On chercherait en vain le mot " droit " dans ce livre. Mettre l’accent sur leurs droits, cela équivaudrait à inciter les personnes handicapées à s’ensevelir dans le sillon triste et déprimant de la revendication. C’est là, aux yeux de Al Etmanski, une étape dépassée dans leur intégration à la société. C’est là aussi une façon de substituer la rationalité juridique et étatique à l’autonomie du vivant.

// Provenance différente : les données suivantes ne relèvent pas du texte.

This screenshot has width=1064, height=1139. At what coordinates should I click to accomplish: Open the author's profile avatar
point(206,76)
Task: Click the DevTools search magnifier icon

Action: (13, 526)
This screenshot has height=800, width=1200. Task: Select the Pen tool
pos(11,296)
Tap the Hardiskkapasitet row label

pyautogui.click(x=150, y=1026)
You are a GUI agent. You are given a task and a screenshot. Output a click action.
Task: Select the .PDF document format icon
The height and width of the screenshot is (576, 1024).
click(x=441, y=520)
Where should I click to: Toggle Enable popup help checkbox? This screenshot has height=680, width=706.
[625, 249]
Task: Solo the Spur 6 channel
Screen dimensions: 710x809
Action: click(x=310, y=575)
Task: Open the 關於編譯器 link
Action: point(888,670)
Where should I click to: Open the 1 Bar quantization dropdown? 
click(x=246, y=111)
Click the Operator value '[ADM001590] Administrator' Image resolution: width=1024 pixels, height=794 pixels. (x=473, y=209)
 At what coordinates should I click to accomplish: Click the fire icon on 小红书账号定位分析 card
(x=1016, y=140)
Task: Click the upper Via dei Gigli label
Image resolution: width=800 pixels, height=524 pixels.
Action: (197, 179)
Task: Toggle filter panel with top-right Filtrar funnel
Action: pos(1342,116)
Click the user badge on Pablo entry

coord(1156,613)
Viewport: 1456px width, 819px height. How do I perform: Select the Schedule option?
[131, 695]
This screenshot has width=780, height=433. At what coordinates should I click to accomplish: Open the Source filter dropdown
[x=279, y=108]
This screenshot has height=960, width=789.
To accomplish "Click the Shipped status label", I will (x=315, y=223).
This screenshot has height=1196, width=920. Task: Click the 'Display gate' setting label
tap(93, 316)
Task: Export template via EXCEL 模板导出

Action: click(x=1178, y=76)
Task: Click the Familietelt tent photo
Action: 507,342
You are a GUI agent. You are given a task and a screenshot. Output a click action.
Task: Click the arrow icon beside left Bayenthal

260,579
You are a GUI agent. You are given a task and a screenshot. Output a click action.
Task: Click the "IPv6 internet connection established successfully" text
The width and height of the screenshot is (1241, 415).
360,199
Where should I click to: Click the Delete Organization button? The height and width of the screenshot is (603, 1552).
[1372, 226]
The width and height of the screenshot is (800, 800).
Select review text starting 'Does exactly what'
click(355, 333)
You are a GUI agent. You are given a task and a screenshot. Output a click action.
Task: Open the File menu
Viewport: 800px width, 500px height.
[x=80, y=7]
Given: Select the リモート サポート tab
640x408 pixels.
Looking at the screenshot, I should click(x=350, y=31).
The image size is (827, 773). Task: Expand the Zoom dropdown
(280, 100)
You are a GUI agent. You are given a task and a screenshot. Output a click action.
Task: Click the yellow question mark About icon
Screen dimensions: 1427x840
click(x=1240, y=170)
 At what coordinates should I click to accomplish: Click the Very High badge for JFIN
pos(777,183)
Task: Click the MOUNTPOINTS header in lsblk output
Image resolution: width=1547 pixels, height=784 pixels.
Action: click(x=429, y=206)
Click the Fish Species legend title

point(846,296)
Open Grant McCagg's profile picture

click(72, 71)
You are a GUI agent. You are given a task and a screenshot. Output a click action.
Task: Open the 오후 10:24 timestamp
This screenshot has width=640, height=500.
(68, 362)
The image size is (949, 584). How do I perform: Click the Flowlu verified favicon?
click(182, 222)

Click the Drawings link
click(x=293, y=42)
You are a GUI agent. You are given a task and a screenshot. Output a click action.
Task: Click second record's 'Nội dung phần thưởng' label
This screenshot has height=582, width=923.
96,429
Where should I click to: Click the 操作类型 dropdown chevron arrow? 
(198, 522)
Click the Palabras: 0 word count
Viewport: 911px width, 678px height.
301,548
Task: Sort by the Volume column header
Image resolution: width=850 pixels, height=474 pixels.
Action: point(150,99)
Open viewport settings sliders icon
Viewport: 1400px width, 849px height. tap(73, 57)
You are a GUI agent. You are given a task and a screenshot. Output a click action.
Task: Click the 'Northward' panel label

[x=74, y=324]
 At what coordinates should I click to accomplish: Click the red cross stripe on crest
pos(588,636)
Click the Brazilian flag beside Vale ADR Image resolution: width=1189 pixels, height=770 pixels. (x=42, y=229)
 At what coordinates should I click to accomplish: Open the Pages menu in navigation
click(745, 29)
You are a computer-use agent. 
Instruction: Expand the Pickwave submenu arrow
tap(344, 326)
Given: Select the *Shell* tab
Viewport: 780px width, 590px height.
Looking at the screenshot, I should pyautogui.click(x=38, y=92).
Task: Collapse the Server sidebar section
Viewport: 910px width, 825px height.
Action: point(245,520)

Pour les mêmes raisons, Al Etmanski ne mise pas démesurément sur les remèdes techniques aux handicaps. Chacun sait à quel point les progrès dans ce domaine peuvent être utiles. La vie de Stephen Hawking le montre bien, mais sans la joie de vivre qu’il a tirée de la communauté qui l’a accueilli, quel usage ce grand savant aurait-il pu ou voulu faire de ses prothèses ? Sam Sullivan aurait-il résisté à la tentation du suicide et à l’abus des drogues sans l’amour de cette petite nièce qui s’est jetée dans ses bras, aurait-il persévéré dans ses ascensions sans la constante sollicitude de sa compagne actuelle ? La grande leçon à tirer de ce livre c’est que l’indépendance suppose l’interdépendance. Dans le contexte individualiste actuel, les bien-portants ont tendance à sous-estimer l’importance de cette loi. Leur donner l’occasion de la redécouvrir est le meilleur service que peuvent leur rendre les personnes handicapées, pour qui elle n’est pas un luxe mais une nécessité. Aucun robot, animaloïde ou humanoïde, ne remplacera jamais auprès d’un vivant la présence féconde d’autres êtres vivants. La vie naît de la vie, tel est le titre de la conclusion du livre.